Data Preparation and Pipeline Orchestration: Step Functions, Airflow, and Glue Workflows

Published: Tuesday, Jan 22, 2019 | 9 minute read | Using 1835 words

Tags:

Book: AWS Certified Data Engineer Associate Study Guide Authors: Sakti Mishra, Dylan Qu, Anusha Challa Publisher: O’Reilly Media ISBN: 978-1-098-17007-3

Final part of Chapter 4. We move from raw transformation into two topics: data preparation for people who don’t write code, and orchestrating the whole pipeline end to end. Both matter for the exam. Both matter in real life.

Data Preparation for Nontechnical Personas

AWS Glue DataBrew is a low-code, visual tool for data cleaning and preparation. It targets data analysts, data scientists, and business users who need to work with data but don’t want to write PySpark or SQL.
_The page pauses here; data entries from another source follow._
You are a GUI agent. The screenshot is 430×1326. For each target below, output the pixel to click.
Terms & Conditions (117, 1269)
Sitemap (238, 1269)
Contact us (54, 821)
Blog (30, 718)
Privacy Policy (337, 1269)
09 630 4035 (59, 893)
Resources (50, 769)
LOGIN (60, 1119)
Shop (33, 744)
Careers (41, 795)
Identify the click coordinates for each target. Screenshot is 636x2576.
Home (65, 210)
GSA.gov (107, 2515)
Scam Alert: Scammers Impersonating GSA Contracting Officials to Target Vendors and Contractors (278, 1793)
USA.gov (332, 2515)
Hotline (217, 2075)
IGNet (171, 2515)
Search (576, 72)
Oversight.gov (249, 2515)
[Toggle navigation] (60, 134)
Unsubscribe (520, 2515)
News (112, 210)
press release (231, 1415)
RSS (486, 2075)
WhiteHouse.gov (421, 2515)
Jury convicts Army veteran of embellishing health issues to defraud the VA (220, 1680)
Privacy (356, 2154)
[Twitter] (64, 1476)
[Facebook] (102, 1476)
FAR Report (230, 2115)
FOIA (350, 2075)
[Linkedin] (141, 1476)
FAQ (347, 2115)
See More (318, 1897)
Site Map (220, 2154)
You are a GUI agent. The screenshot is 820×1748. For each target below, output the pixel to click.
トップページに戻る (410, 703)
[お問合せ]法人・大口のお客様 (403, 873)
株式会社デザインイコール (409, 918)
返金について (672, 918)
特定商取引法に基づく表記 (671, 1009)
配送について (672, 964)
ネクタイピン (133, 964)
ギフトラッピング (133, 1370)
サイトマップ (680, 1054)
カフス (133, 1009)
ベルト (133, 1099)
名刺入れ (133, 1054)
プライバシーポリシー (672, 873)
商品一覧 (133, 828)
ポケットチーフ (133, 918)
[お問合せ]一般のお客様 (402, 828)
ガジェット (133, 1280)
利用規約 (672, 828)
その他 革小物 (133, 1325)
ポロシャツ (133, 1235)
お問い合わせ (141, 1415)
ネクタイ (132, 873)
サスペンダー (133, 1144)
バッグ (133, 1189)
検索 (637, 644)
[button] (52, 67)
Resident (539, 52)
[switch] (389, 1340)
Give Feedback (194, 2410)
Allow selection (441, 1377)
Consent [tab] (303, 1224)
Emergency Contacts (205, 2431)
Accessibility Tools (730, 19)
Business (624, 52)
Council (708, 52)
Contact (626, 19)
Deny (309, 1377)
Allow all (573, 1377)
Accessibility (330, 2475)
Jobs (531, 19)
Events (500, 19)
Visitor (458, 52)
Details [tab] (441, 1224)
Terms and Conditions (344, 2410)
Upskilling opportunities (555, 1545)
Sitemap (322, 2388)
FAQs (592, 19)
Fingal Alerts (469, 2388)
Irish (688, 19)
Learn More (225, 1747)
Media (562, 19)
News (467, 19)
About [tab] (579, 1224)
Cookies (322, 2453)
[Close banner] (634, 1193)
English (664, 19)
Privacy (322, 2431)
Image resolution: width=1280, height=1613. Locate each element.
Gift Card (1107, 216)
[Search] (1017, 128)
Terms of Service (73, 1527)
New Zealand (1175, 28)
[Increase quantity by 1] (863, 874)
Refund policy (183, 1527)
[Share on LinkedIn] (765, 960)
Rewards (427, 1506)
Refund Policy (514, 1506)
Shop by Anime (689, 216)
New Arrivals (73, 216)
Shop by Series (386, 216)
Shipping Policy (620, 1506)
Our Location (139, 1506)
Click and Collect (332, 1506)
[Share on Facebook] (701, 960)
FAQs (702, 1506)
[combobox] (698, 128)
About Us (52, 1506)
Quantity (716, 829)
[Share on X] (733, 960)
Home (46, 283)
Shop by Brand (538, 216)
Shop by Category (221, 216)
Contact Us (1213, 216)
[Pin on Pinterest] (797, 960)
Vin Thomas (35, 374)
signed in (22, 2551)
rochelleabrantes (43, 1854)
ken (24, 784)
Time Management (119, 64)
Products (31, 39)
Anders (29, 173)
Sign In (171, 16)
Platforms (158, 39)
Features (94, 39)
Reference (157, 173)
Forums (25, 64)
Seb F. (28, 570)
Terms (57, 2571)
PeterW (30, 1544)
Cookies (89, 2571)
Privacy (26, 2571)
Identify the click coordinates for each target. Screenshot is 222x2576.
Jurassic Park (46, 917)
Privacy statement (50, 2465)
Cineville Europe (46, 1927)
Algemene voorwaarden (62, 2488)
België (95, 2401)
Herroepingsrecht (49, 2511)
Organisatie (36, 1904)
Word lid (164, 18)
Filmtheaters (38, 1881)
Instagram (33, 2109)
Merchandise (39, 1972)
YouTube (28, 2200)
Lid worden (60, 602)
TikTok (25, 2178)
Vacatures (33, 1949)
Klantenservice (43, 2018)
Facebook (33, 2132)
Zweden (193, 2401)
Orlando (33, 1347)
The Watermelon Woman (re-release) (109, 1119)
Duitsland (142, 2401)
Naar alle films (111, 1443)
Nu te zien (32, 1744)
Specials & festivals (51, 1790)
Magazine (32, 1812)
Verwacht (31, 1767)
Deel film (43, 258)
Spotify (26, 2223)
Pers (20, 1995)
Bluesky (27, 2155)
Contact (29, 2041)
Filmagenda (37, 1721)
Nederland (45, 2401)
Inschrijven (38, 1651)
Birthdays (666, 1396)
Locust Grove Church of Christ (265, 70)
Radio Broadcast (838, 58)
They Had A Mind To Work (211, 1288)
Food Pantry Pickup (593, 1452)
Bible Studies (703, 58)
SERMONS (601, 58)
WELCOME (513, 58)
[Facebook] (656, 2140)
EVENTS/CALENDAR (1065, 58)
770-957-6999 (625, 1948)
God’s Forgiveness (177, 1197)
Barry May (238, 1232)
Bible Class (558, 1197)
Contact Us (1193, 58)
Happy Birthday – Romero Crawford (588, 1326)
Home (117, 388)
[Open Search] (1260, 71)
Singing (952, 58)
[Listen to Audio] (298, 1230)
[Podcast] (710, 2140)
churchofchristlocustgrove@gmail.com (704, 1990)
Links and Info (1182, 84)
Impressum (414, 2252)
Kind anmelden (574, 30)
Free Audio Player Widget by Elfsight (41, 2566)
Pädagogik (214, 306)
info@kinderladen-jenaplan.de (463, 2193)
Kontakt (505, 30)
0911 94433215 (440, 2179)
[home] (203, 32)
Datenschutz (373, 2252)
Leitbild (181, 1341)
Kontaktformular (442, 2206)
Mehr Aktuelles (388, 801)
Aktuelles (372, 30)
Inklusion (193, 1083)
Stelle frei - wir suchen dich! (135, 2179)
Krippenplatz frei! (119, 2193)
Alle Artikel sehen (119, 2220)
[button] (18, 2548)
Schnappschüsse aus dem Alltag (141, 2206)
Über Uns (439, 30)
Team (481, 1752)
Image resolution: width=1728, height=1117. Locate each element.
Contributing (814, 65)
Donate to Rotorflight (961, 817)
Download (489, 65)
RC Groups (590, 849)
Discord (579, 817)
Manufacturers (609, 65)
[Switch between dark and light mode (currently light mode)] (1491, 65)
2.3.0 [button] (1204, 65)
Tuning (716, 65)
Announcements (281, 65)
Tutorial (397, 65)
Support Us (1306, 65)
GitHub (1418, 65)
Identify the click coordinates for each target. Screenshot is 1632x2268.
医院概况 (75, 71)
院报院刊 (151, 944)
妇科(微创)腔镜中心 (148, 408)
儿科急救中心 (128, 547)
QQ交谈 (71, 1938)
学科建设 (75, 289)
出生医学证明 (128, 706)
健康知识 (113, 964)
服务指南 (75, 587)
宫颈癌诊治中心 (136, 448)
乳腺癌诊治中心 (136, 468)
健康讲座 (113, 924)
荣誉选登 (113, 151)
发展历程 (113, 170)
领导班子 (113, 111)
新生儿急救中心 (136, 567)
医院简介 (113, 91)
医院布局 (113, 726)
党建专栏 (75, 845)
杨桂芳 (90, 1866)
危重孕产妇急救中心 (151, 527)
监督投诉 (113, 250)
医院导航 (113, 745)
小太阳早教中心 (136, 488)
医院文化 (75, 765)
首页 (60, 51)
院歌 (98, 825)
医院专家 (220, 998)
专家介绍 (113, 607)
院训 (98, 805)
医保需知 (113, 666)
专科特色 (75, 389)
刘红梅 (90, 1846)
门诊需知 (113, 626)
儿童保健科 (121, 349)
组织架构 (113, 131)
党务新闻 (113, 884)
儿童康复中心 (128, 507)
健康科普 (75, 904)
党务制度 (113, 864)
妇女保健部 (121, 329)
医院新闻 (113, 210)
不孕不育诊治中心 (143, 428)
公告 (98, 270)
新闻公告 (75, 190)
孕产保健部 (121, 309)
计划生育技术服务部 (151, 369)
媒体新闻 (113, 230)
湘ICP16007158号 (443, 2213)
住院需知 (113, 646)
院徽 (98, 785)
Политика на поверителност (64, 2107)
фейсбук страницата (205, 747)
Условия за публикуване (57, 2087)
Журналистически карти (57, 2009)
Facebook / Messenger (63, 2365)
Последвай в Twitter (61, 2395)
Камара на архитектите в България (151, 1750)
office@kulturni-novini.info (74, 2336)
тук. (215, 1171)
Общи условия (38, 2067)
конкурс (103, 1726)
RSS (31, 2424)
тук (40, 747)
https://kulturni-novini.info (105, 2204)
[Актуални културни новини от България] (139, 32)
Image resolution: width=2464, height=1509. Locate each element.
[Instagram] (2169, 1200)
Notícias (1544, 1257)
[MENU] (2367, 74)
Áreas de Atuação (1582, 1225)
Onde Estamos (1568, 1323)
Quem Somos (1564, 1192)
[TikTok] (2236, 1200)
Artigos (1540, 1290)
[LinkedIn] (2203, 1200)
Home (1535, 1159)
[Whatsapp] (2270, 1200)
DataBrew has over 250 built-in transformation functions. You work with it through a visual interface, building “recipes” of steps that clean and transform your data. The exam may ask about specific function names, so knowing what DataBrew can do matters.

Low-code data tools have their place. If a business analyst needs to clean a CSV before loading it into a dashboard, DataBrew is fine. If you’re building production ETL pipelines that run daily on terabytes of data, you probably want Glue jobs with proper code. Know when to use each.

Fill Missing Values

Missing data is everywhere. DataBrew gives you several ways to handle it:

Fill missing values with a constant, the mean/median/mode of the column, or the previous/next nonmissing value
Drop rows that contain missing values entirely
Impute missing values using advanced methods like k-nearest neighbors (KNN) or decision tree imputation

For numerical columns, you can fill with average, mode, sum, or median. For text columns, you can use empty string, null, last valid value, most frequent value, or a custom value.

All through a visual menu. No code needed. For the exam, remember the function names and what each option does.

Identify Duplicate Records

DataBrew has the FLAG_DUPLICATE_ROWS function. It adds a new column to your dataset that marks whether each row is an exact match of an earlier row. The first occurrence stays clean. Only the subsequent matches get flagged.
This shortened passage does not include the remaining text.